In Spain – in elementary school, at least – there is no stigma attached to backpacks that also have suitcase-like wheels and extendable handles on them, so the kids going to school look like those carry-on-only business people you see rushing around airports. Presumably this will change in middle school and high school.

</Side Rant>

Where was I? Oh, right...

My daughter's school has posted, on the wall outside, the list of books that each class needs for the coming school year. As you might expect, as a parent, you don't really need to write any of this down, you simply need to walk across the street to the book store and say, "I need all the first grade books," and they will order them for you. In fact, they had a list of registered first graders and checked my daughter off that list when I ordered them a few months ago. "So that's how this little school supplies shop and book store stays in business!", I realized.

The books finally arrived, and I went to buy them. They are more what I would call "workbooks", flimsy, with no real spine – don't get me started! – on which to print a title. They are divided into trimesters, so she won't have to carry all of them each day. The subjects, as best I can judge are: language (Spanish, of course), reading, music, mathematics, and English. Aside from the official list of books, there was an additional list of materials that included notebooks with preprinted five lines – remember those chalk holders!? – for musical notation.

First grade Spanish text books.

The grand total?

195 €

That's $217 USD at the time of this writing.
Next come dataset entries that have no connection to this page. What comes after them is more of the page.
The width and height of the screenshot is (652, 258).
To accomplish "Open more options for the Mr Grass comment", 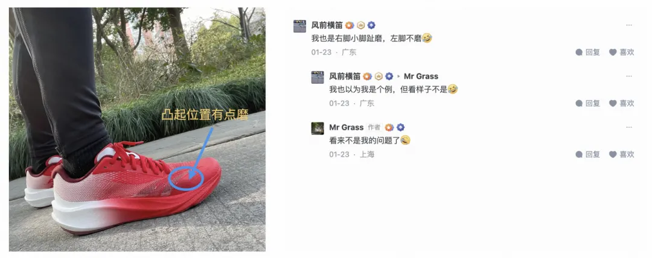I will click(x=628, y=127).
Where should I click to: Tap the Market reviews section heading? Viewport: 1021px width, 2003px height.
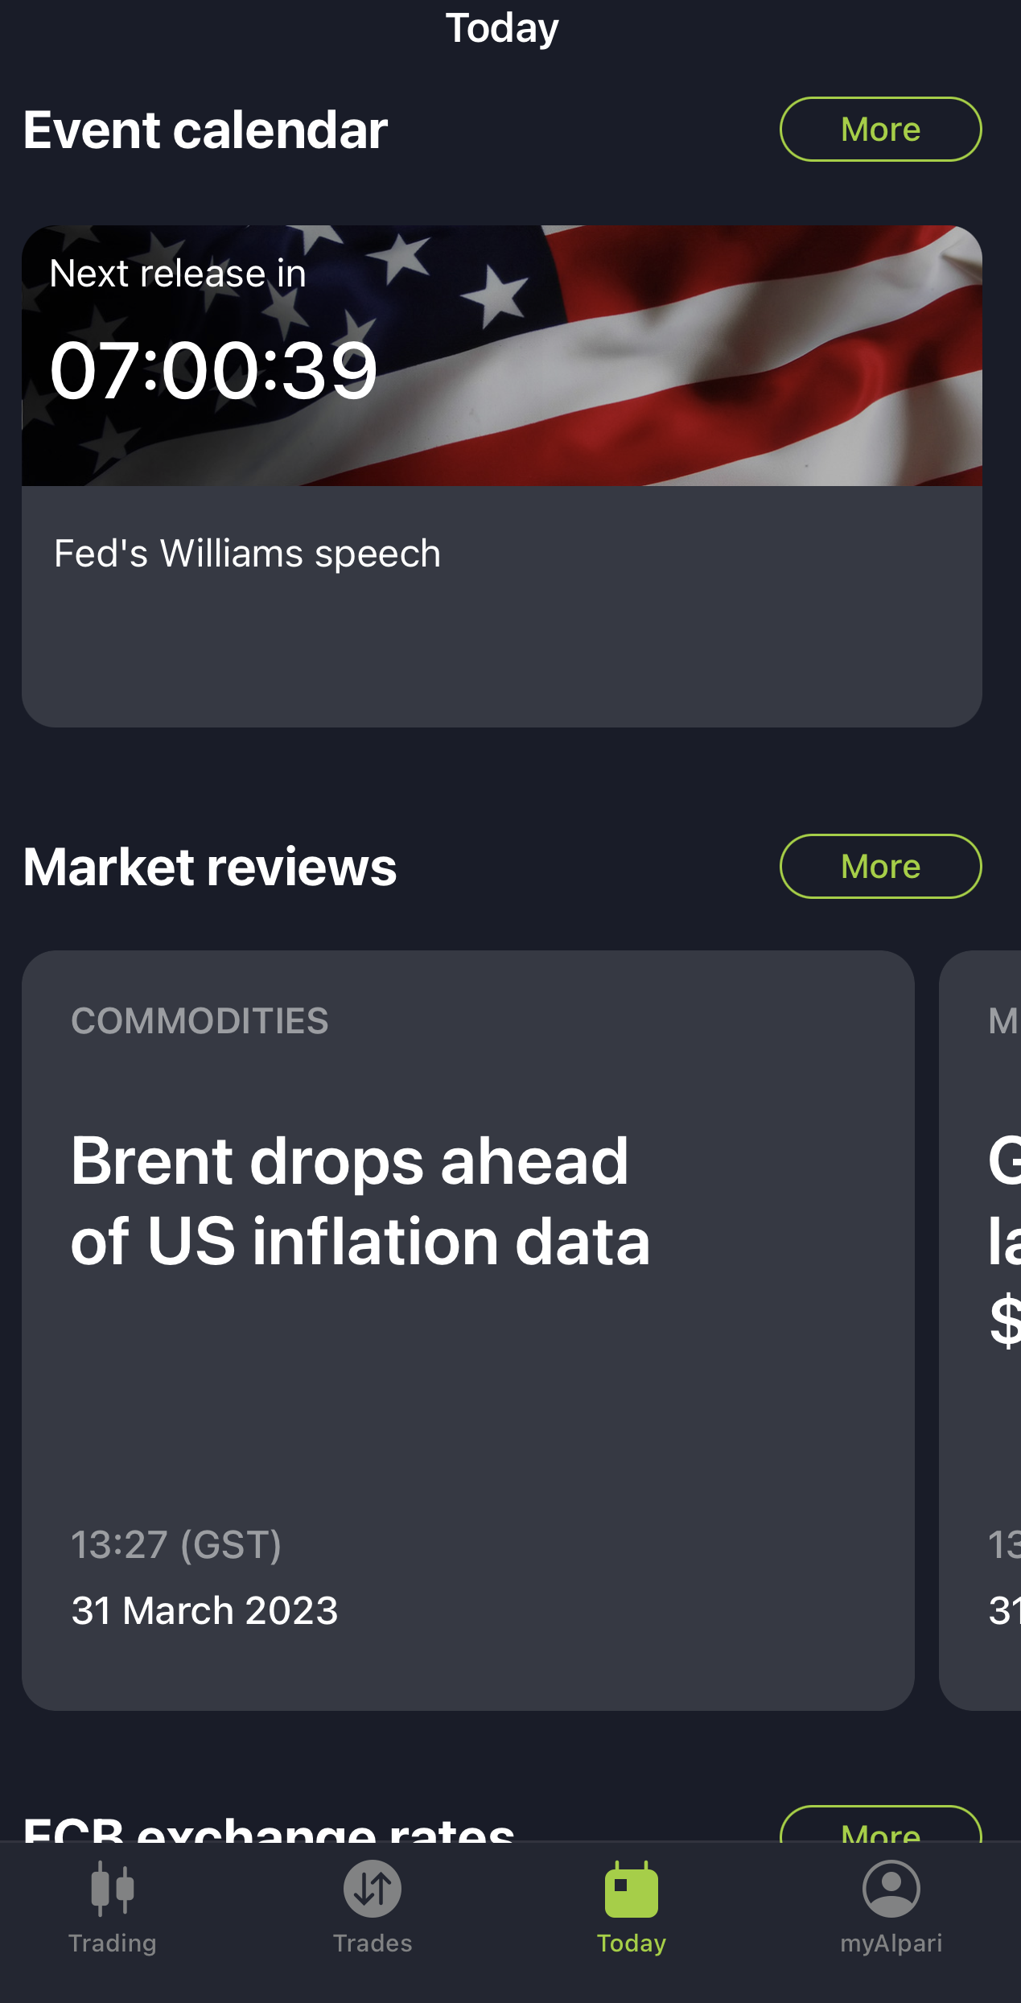click(210, 867)
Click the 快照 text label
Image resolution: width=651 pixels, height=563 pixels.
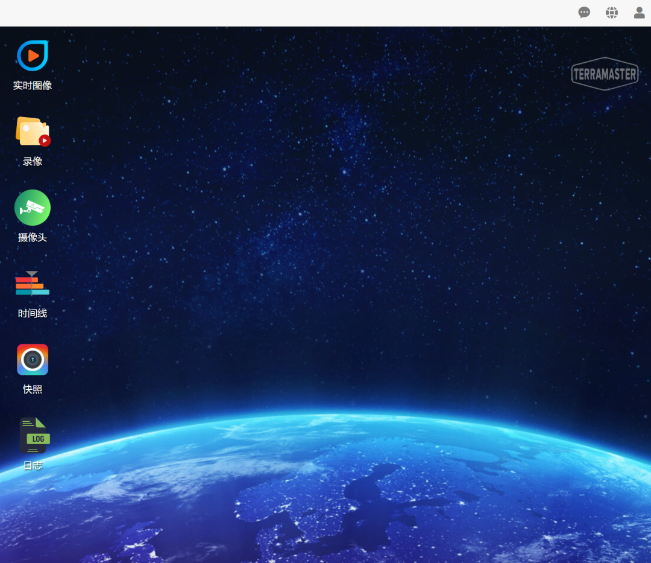[33, 390]
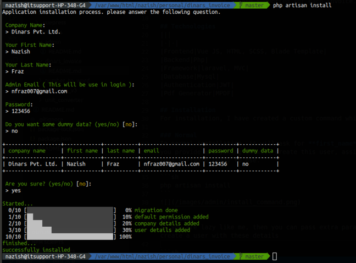
Task: Select the 'php artisan install' command text
Action: [x=302, y=5]
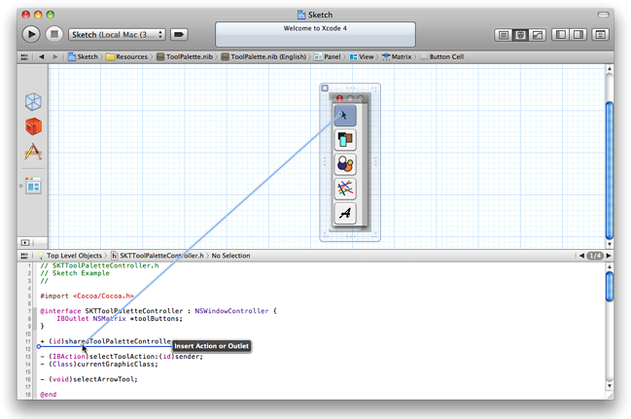
Task: Select the Panel window object in dock
Action: point(33,186)
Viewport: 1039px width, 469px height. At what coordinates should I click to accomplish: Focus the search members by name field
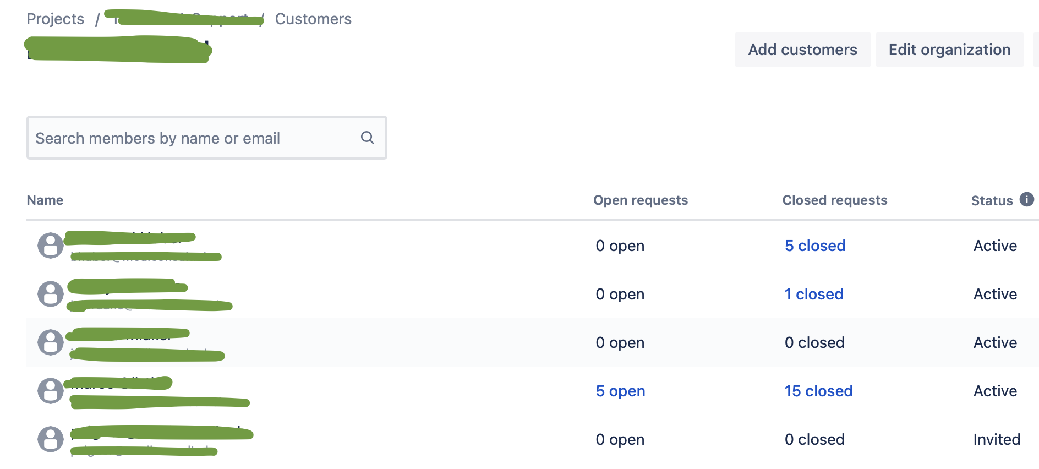(206, 138)
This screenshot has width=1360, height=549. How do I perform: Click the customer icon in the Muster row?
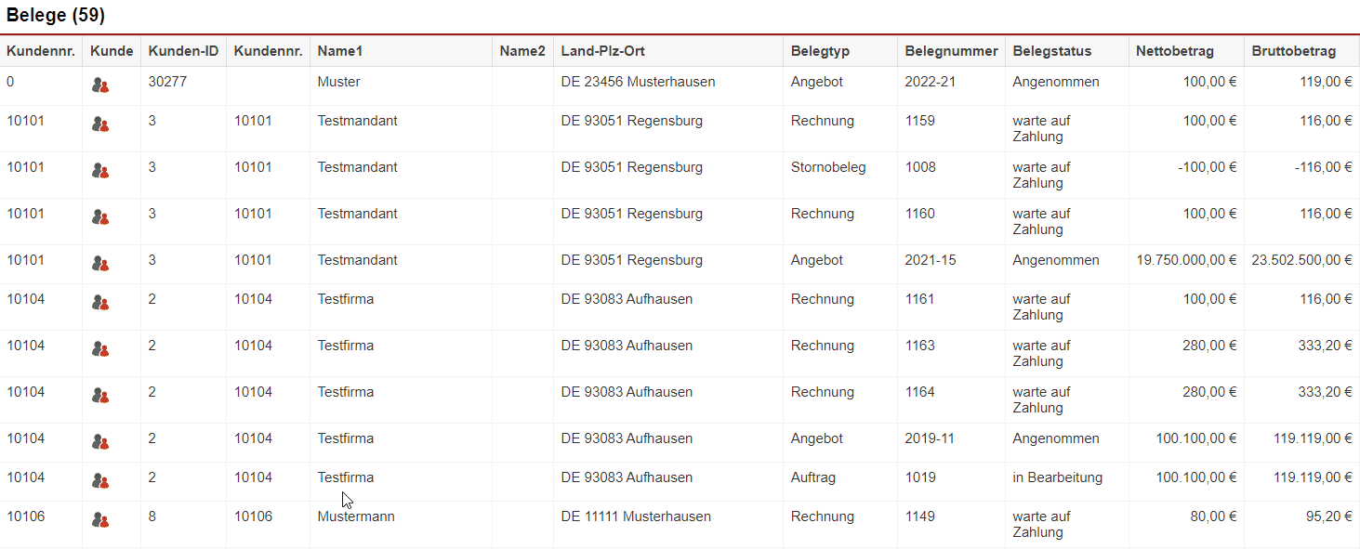click(100, 85)
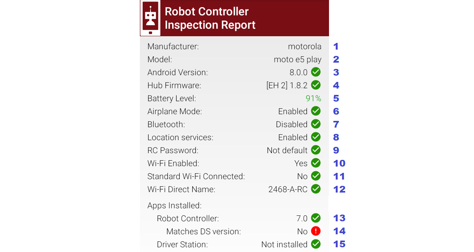Click the Bluetooth status checkmark icon

pos(316,124)
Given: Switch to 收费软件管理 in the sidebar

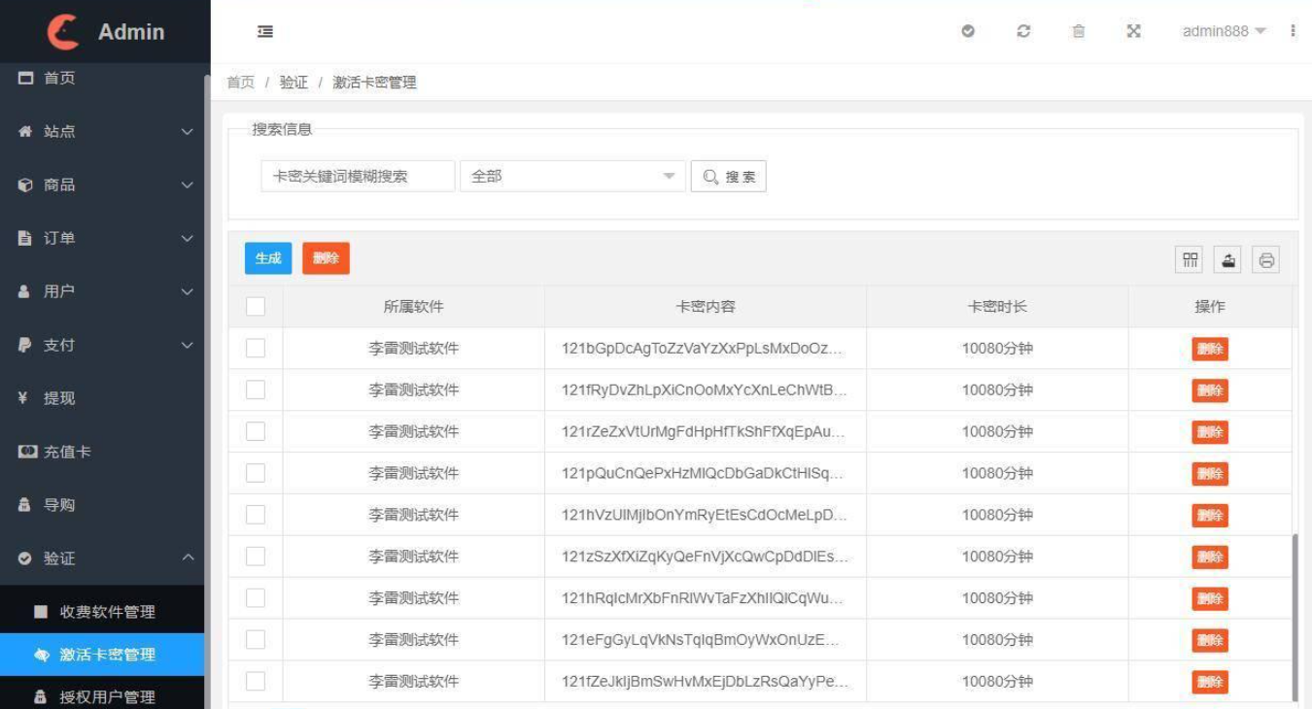Looking at the screenshot, I should pos(103,611).
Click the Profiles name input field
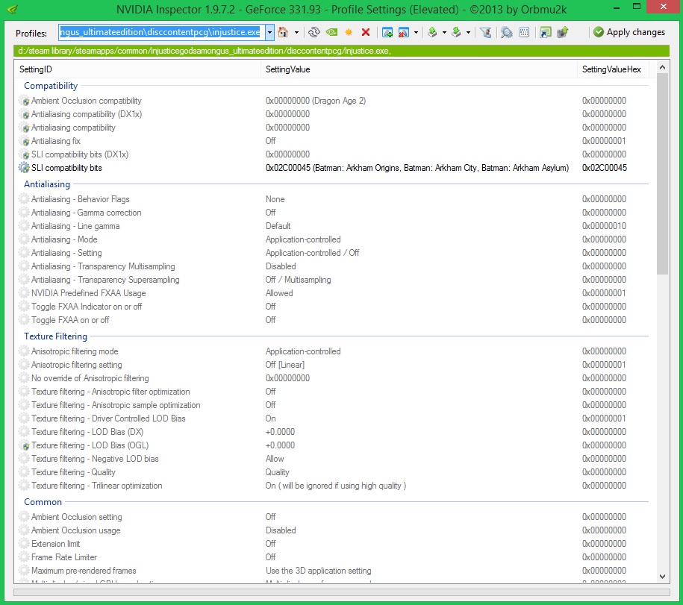The image size is (683, 605). (160, 33)

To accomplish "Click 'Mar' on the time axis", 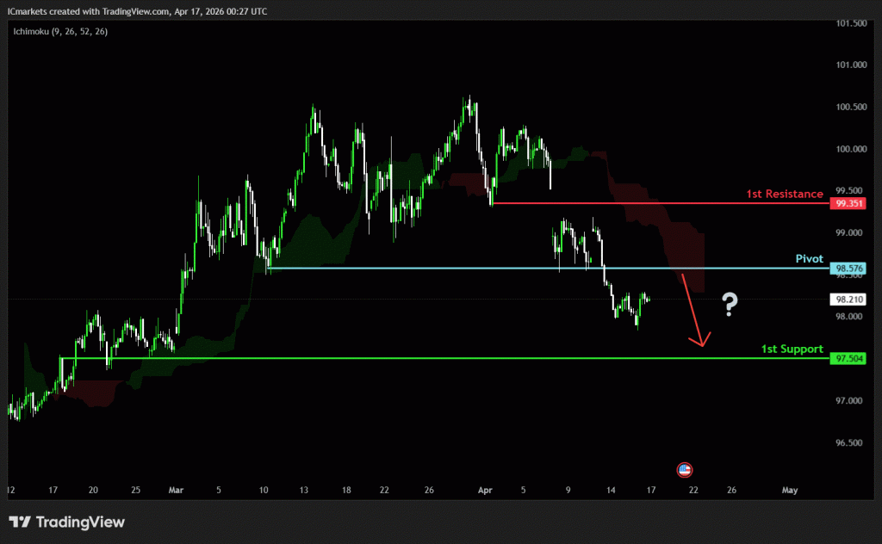I will (176, 490).
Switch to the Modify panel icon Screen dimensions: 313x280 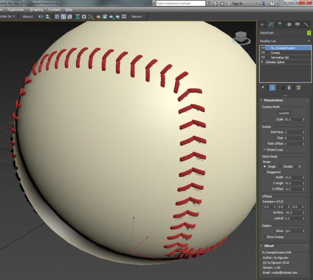271,24
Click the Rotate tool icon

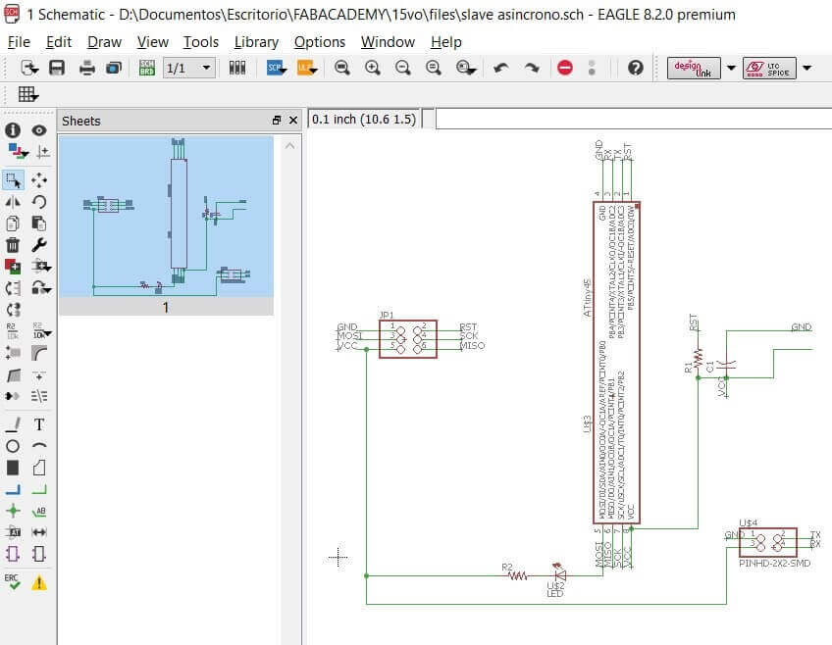[x=39, y=202]
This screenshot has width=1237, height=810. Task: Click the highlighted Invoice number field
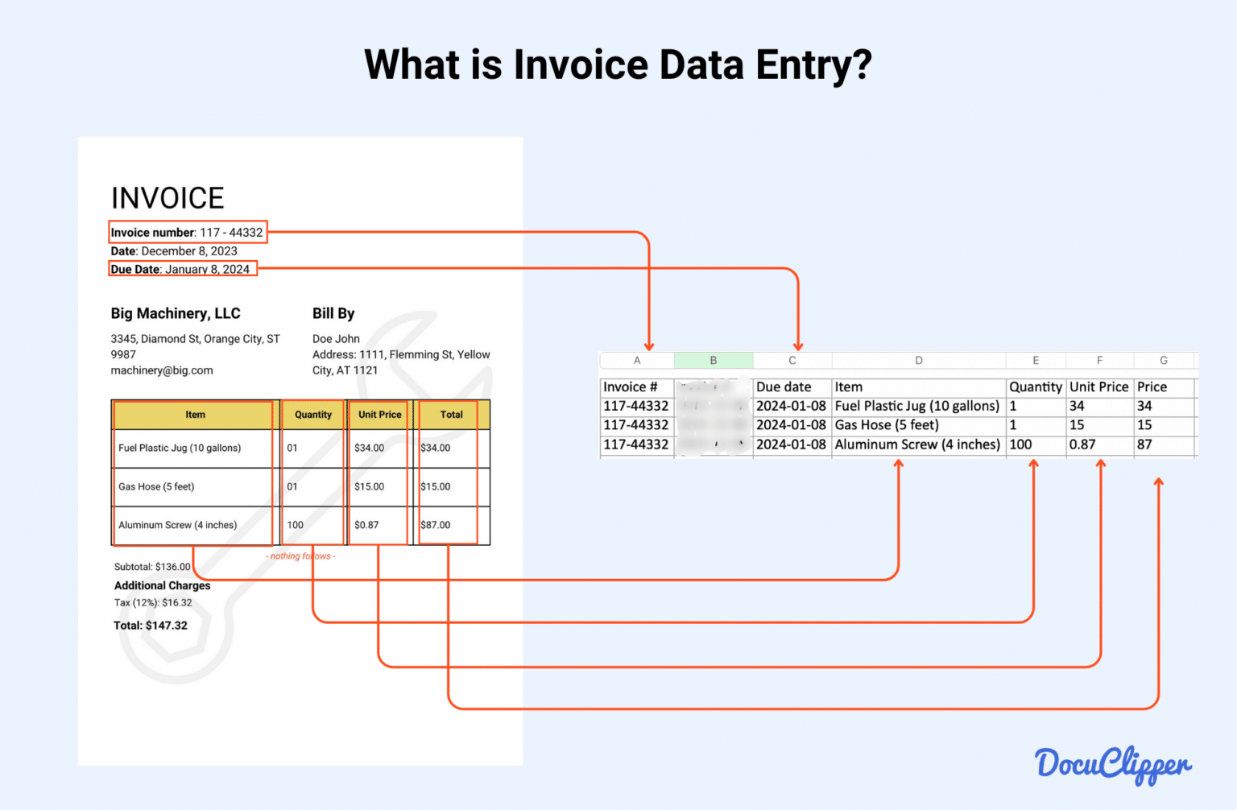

A Spaniard would not flinch at this price, but as an American coming from a history of free textbooks, I wanted to shout, "You call this Public Education!??" I've asked several Spaniards, including the woman at the bookstore who is benefiting from this racket:

  1. Are any sort of subsidies for families who cannot afford an extra $200 every year for school books?
  2. What happens if you show up to school with no books? Do you still get a free government education?

Both questions were met with the stunned absurdity I saw when my parents asked my Danish coworkers what the illiteracy rate in Denmark was. Neither the bookstore owner nor the other parents in the bookstore had ever considered or seen the consequences of such scenarios. In fact, I was told by everyone present that the total I was required to pay was the lowest they had ever seen.

By all means, don't get me wrong. The textbook market in the US is completely absurd! Most of them are horribly out of date, and, due to the nature of the market, the manufacturers respond to the whim of their largest customer, Texas, a state whose legislators often struggle with concepts of "What is science and what is religion?" However, the Spanish model, in which a sibling only one year behind another sibling cannot reuse the same textbooks because another edition is "required", is also total bullshit.

The Future

This month, on summer vacation, my daughter spent some time with a third cousin who is two years older than she is, and is about to begin third grade at a Basque private school. After much parental clamor – try getting all the parents of an elementary school class to agree on something! – last year, she will begin this coming school year with all of her textbooks on an iPad!! Their apparent yearly bill is closer to 350€, also known as the price of an iPad, and the iPad can be reused year after year. I totally embrace the concept of e-books, but even I feel some old-man-skepticism when it comes to, "Okay, class, everyone turn to 'page' 57!". The amount of distracting tomfoolery that an eight year old can get up to on an iPad when she should be doing classwork seems too high, but no doubt The Future will prove me wrong.